Instruction. Reproduce the records below word for word, from their first line through the line containing "click(632, 615)", with both of those lines included.

Data for processing.

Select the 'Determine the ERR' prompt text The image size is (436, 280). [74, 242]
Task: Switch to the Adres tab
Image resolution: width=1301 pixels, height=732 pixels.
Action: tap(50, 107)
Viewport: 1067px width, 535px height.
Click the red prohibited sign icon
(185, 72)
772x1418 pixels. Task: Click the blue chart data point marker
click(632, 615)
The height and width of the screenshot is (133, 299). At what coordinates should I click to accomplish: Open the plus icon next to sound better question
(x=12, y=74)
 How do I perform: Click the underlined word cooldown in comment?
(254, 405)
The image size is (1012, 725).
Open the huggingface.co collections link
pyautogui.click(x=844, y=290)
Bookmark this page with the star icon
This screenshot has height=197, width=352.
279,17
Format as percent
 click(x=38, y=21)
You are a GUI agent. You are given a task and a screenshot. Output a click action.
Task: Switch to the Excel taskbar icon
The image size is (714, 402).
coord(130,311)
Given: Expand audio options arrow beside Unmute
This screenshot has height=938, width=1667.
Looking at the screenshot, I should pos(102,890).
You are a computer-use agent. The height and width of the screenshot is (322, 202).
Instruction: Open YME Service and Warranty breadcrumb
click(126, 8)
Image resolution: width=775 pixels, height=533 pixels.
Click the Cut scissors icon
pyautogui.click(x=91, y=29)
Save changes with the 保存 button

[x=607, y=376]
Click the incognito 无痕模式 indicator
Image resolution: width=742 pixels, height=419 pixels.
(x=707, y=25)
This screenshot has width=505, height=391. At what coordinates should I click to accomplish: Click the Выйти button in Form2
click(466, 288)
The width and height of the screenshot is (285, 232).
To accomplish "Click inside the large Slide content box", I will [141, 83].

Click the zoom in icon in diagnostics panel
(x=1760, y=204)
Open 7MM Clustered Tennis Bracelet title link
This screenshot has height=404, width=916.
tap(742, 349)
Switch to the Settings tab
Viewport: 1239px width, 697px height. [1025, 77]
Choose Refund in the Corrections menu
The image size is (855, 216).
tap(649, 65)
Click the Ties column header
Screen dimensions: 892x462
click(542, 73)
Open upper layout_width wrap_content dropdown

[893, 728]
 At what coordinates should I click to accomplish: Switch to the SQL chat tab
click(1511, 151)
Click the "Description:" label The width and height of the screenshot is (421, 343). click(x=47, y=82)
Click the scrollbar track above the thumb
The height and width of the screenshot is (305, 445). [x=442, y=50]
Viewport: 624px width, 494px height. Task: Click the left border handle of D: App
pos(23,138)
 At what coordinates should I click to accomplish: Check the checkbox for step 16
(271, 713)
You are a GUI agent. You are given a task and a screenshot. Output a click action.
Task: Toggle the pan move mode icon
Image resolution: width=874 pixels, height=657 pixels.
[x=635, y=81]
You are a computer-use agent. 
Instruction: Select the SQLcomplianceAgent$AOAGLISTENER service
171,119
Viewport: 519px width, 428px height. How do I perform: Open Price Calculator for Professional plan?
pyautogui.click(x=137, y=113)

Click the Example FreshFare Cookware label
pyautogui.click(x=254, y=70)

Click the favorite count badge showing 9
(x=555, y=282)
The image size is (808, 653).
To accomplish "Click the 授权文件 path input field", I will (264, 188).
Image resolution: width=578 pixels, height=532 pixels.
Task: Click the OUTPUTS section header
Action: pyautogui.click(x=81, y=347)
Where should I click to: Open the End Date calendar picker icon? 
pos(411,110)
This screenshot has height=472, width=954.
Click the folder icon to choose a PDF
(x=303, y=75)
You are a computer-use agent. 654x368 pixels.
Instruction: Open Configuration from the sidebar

Result.
Select the 'Determine the ERR' prompt text The image size is (436, 280). [74, 242]
Task: Switch to the Adres tab
Image resolution: width=1301 pixels, height=732 pixels.
Action: tap(50, 107)
Viewport: 1067px width, 535px height.
Click the red prohibited sign icon
(185, 72)
772x1418 pixels. Task: Click the blue chart data point marker
click(632, 615)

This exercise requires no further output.